Pour la première fois dans l’histoire, les votants n’ont pas suivi les recommandations de la commission d’évaluation. Selon les information de L’Equipe, la France a fait le plein de voix parmi les « petites » nations du ballon ovale. Ses 18 voix au premier tour viennent de l’Ecosse (3 voix), l’Italie (3), le Japon (2), la Géorgie (1), la Roumanie (1), l’Afrique (2), l’Asie (2), l’Amérique du Sud (2), et l’Océanie (2). Au deuxième tour, la France a su conserver son acquis de suffrages, tout en bénéficiant du report des voix de l’Angleterre (2), du Canada (1), des Etats-Unis (1), et de l’Amérique du Nord (2).

La clef du succès français? Elle tient en deux cartes: un mode de scrutin inédit, et un lobbying mené au grand galop par l’équipe de France 2023.

Le scrutin, d’abord. Pour la première fois dans l’histoire, les confédérations continentales disposaient chacune de deux voix, contre une seule lors des suffrages antérieurs. Une réforme du mode de désignation qui a eu pour effet de réduire l’influence des nations dites « fondatrices » du rugby (Ecosse, Angleterre, Galles, Nouvelle-Zélande et Australie). A Londres, mercredi 15 novembre, elles comptaient pour seulement 15 voix, sur les 39 suffrages.

Le lobbying, ensuite. L’arme fatale de Bernard Laporte, le président de la FFR, et de sa garde rapprochée, formée depuis les premiers jours par Serge Simon, son vice-président, et surtout Claude Atcher, aux manettes de la candidature via sa société, Score XV. En quinze jours, les trois hommes ont su changer l’échec annoncé en un succès sans nuance. Très fort.

Bernard Laporte s’en est longuement expliqué au terme du scrutin, dans les salons du Royal Garden Hotel de Londres. « Il a fallu en 15 jours essayer de convaincre à nouveau que notre dossier était le meilleur. Nous étions sûrs de sa qualité. Et là où on nous attaquait, on disait que c’était injuste. On a choisi de se battre là-dessus, par exemple sur la qualité de nos stades, ou sur le fait qu’on n’est jamais assez dur en terme de lutte contre le dopage. Nous avons essayé de promouvoir notre dossier, d’appuyer les contestations que nous avions émises à World Rugby. »
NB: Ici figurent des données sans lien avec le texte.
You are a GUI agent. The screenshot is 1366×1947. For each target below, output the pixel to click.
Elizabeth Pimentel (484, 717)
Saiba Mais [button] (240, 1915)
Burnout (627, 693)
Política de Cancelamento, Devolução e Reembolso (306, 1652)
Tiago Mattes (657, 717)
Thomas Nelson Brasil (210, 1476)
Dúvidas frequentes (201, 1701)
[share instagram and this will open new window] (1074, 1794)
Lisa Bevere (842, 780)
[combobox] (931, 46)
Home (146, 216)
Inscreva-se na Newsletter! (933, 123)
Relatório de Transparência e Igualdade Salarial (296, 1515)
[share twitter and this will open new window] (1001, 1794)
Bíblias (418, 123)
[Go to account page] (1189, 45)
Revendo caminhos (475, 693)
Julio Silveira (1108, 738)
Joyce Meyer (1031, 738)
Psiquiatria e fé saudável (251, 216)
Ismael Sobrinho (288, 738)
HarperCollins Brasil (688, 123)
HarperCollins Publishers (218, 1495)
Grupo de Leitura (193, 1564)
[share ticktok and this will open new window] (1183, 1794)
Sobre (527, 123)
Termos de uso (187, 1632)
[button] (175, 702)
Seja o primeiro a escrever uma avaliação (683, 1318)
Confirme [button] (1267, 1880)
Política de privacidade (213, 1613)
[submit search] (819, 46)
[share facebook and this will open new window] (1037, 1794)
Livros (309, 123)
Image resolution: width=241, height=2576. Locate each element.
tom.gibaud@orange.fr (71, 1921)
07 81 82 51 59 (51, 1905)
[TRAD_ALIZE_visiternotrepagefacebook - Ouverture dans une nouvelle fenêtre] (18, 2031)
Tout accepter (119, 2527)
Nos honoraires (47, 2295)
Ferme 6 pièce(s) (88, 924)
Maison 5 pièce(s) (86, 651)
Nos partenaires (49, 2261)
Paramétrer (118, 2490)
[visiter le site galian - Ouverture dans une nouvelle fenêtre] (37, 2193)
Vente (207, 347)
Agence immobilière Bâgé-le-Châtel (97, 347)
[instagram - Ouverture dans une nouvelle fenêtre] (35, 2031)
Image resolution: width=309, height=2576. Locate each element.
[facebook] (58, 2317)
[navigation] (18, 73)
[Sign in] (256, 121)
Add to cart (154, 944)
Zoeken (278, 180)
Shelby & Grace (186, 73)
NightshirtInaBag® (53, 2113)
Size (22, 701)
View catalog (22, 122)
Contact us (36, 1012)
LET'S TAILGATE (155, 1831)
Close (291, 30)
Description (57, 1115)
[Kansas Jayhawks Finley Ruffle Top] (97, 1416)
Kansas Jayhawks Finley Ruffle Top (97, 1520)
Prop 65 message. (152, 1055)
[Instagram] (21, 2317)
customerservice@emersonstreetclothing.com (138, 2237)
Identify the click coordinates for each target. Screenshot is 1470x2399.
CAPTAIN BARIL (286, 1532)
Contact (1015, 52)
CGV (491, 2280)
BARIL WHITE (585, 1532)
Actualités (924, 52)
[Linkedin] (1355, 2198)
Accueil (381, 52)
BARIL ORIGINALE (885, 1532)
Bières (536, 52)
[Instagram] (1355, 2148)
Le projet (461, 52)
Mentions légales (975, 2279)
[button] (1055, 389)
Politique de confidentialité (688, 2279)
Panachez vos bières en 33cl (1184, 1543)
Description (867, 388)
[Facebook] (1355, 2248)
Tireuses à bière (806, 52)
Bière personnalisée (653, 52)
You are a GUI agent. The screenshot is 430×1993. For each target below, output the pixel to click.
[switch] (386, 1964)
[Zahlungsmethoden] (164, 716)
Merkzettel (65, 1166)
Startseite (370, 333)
Dès le 3 novembre, un premier courrier est parti à l’intention de World Rugby. L’équipe française y reprenait tous les points du dossier défavorables à la France, pour énumérer un à un les atouts du dispositif de France 2023. La sécurité, le dopage, la mise à disposition des stades, la capacité hôtelière… Un courrier également envoyé aux votants.

Témoignage de Claude Atcher: « On a tenu jusqu’au bout. Jusqu’à cette nuit encore, on rencontrait des présidents pour les convaincre que notre dossier était le meilleur. »

Bernard Laporte n’a pas hésité à critiquer sévèrement, dans la presse, la qualité et la crédibilité du rapport sur les dossiers de candidature. Il ne s’est pas interdit d’insister sur les faiblesses du projet sud-africain, notamment en termes de sécurité. A l’évidence, la stratégie a été payante. Elle a eu pour effet de semer le trouble dans l’esprit des votants, jusqu’à en convaincre certains de ne pas suivre en aveugle la recommandation de World Rugby.